Mast cell beta2-adrenoceptors

Abstract

The human lung mast cell is a crucial effector cell in the mediation of asthma. Activation of mast cells by allergens, and other insults, leads to the elaboration of a wide variety of autacoids that cause bronchoconstriction and promote inflammation. Of the drugs that are used to treat asthma, only bronchodilator beta2-adrenoceptor agonists are effective at inhibiting the elaboration of mediators from mast cells. Both short- and long-acting beta2-adrenoceptor agonists are effective inhibitors of mast cells although there are differences in the degree of inhibitory activity attained with a given agonist. Human lung mast cells express a homogeneous population of beta2-adrenoceptors. However, the density of beta2-adrenoceptors differs from preparation to preparation and this may influence the extent to which agonists stabilise mast cell activity. Tolerance to the mast cell-stabilising activity of beta2-adrenoceptor agonists can be readily demonstrated.

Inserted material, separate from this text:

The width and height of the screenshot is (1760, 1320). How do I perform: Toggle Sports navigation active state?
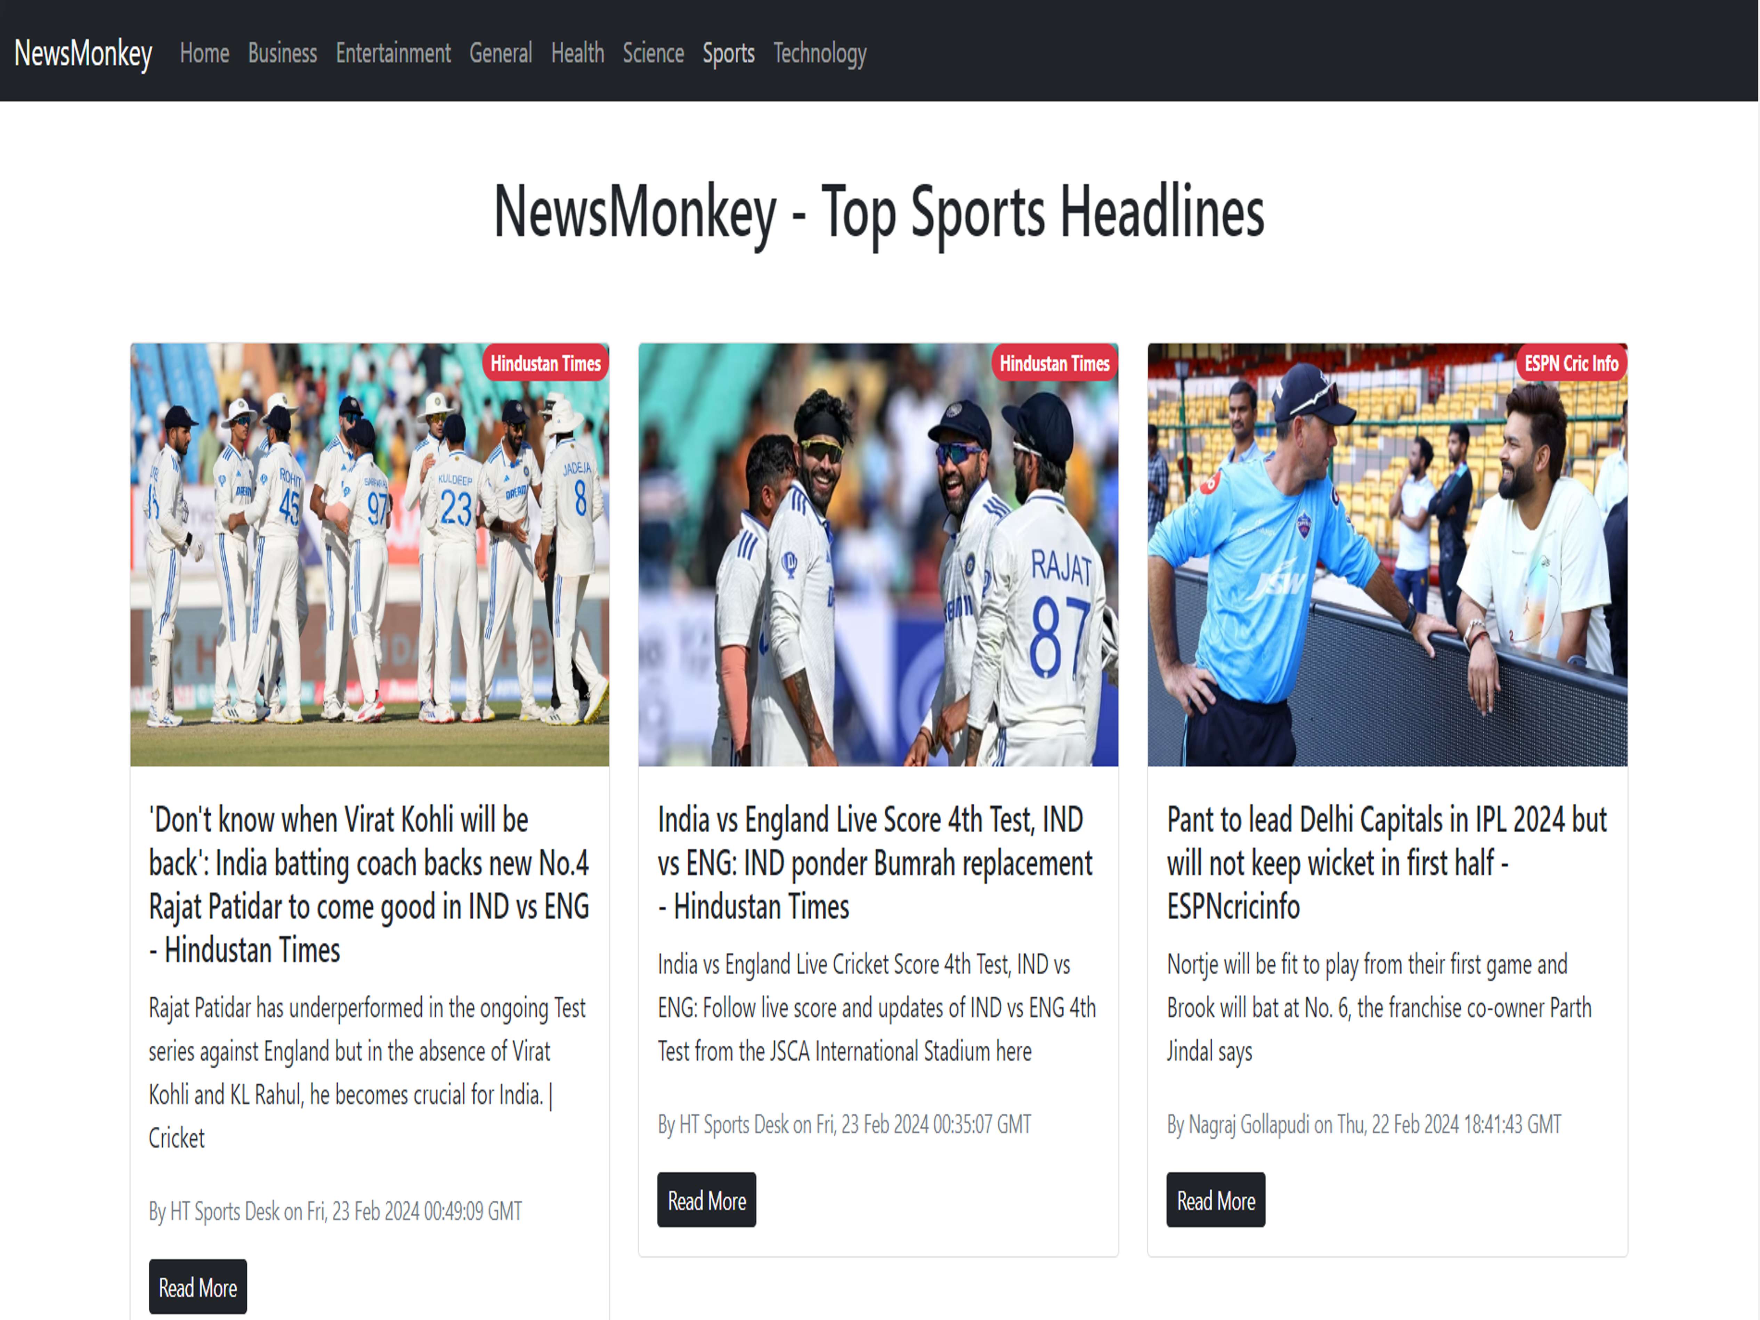tap(727, 53)
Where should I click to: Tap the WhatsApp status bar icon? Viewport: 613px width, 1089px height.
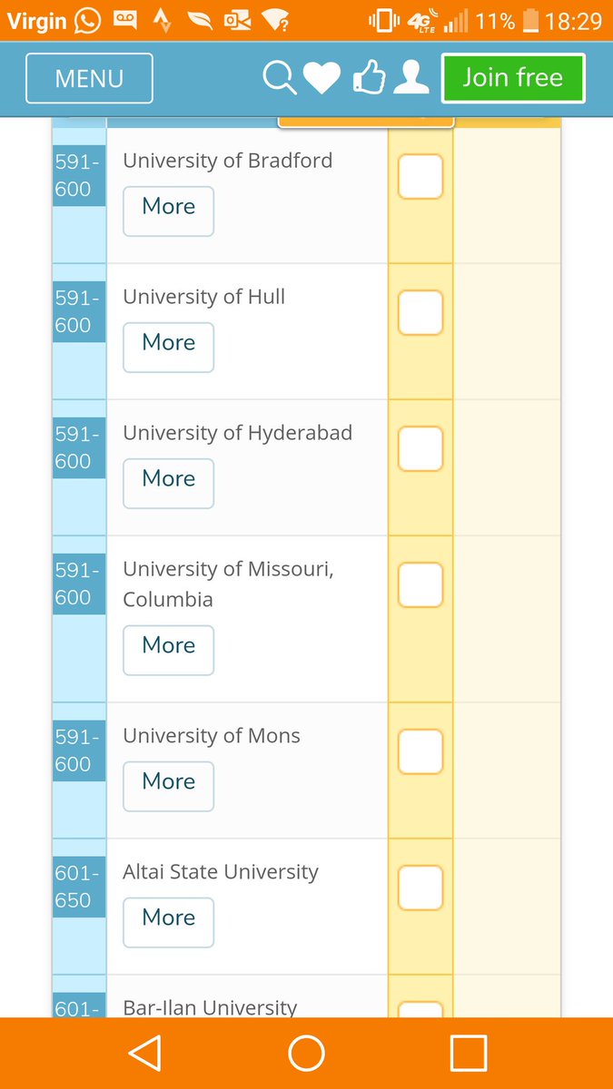click(x=88, y=20)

As a generalisation, agonists that are more effective inhibitors of mediator release also induce greater levels of tolerance although weaker agonists induce greater levels of tolerance than might be expected. However, the extent of tolerance does not correlate with the degree of beta2-adrenoceptor loss. The inhibitory activity of agonists and the extent of tolerance observed may be influenced by genetic polymorphisms in the gene for the beta2-adrenoceptor.